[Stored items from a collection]
________

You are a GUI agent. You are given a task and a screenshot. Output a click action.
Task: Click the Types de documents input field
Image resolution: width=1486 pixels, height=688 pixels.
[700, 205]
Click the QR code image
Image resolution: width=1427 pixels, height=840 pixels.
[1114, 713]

________

Task to complete:
Exact copies of all the entries above are required.

Output for this exercise:
You are a GUI agent. You are given a task and a screenshot. Output a click action.
Task: Click the Types de documents input field
Image resolution: width=1486 pixels, height=688 pixels.
[700, 205]
Click the QR code image
Image resolution: width=1427 pixels, height=840 pixels.
[1114, 713]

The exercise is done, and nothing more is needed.